Press Release: IMF Executive Board Concludes 2014 Article IV Consultation with the Philippines
August 8, 2014
Press Release No. 14/388August 8, 2014
On July 8, 2014, the Executive Board of the International Monetary Fund (IMF) concluded the Article IV consultation1 with the Philippines and considered and endorsed the staff appraisal without a meeting.2
The Philippine economy has continued to perform robustly. GDP grew by 7¼ percent in 2013, supported by strong remittances from overseas workers and accommodative monetary and financial conditions. Due to its occurrence late in the year, super-typhoon Yolanda’s impact on 2013 growth was limited, but a somewhat greater effect is likely in 2014. Growth is expected to ease in 2014 also in response to normalizing domestic financial conditions. Growth already slowed in the first quarter of 2014, in part due to temporary factors. Inflation remained below the bottom of the target band (4±1 percent) for much of last year, but picked up since late 2013 and is currently around 4½ percent because of pass through of the weaker peso, typhoon-related disruptions to food production, increases in rice prices and higher electricity prices. The current account surplus rose to 3½ percent of GDP in 2013 on a narrowing trade deficit. Risks to the growth outlook are tilted to the downside, and could stem from both domestic and external sources.
Strong GDP growth in recent years has translated into improved social conditions. Growth has become less employment intensive, but still reduced the elevated under- and unemployment rates. Poverty incidence, although declining, remains high, and a large share of the population remains vulnerable to falling into poverty as a result of natural disasters and other shocks.
On the policy front, domestic interest rates have been compressed by loose monetary policies abroad and ample domestic liquidity, partly reflecting the BSP’s decision to restrict nonbanks’ direct access to its Special Deposit Account (SDA)—one of its main sterilization instruments. Raising banks’ reserve requirements by 2 percentage points earlier this year helped absorb part of the earlier net injection. Monetary and financial conditions have also been tightened by the more recent increase in the SDA rate by ¼ percentage point.
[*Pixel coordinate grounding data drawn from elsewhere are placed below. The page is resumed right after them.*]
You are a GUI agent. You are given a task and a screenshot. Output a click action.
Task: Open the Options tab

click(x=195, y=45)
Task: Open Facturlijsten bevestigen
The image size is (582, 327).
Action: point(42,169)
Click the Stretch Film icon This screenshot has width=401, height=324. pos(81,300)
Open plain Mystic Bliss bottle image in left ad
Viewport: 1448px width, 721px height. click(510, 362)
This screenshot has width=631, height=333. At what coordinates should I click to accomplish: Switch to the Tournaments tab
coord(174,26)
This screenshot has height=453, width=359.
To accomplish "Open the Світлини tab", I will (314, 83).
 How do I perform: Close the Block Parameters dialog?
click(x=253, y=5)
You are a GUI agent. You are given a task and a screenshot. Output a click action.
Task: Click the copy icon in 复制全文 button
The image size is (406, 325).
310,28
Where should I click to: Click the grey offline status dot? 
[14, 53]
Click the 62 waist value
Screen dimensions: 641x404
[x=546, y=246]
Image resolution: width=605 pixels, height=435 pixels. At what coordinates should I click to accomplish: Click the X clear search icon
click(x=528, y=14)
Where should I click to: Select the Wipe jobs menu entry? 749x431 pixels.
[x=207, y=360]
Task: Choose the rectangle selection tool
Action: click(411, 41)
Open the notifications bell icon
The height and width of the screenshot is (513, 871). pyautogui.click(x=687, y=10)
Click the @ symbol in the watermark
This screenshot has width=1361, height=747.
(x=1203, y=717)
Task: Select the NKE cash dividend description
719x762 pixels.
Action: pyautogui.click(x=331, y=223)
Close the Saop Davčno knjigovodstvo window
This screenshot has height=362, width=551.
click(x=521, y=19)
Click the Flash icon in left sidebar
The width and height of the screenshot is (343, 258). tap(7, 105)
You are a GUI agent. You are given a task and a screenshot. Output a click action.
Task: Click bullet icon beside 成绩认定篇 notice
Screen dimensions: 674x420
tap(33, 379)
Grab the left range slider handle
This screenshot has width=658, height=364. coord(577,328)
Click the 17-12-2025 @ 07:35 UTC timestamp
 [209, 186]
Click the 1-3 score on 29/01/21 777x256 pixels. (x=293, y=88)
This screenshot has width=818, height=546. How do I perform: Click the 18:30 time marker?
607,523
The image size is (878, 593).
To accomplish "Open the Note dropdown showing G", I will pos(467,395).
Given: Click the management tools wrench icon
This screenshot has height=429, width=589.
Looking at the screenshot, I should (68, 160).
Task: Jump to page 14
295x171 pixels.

In the banking system, financial soundness indicators signal continued strong performance, and capital adequacy ratios stand well above newly-introduced Basel III requirements. Bank credit growth recently accelerated to 21 percent and loan exposure to real estate has risen.
The level of public debt has moderated to 39 percent of GDP, alongside improvements in the maturity and currency composition. For 2014, the budget is targeting a deficit of 2 percent of GDP—up from the 1.4 percent of GDP achieved in 2013—that will accommodate post-disaster reconstruction spending. The government aims to double public infrastructure spending to 5 percent of GDP by 2016, financed by additional tax revenue, while keeping the deficit unchanged.
Executive Board Assessment
In concluding the 2014 Article IV consultation with the Philippines, Executive directors endorsed staff’s appraisal, as follows:
The Philippine economy continued to perform robustly in 2013. Strong macroeconomic fundamentals and financial sector buffers, together with the authorities’ flexible policy response to evolving external conditions, cushioned the impact of volatile capital flows. However, domestic monetary and financial conditions are now very accommodative. Notable progress was also achieved in lowering the poverty rate, although the incidence of poverty and under and unemployment remain elevated.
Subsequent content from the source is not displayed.